* Problem to solve
Word for word, restate all of the data shown below.

- - -

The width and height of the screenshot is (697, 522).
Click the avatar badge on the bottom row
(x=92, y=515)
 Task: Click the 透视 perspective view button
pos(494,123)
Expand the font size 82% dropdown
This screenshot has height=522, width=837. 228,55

- - -

* Reply
The width and height of the screenshot is (697, 522).
Click the avatar badge on the bottom row
(x=92, y=515)
 Task: Click the 透视 perspective view button
pos(494,123)
Expand the font size 82% dropdown
This screenshot has height=522, width=837. 228,55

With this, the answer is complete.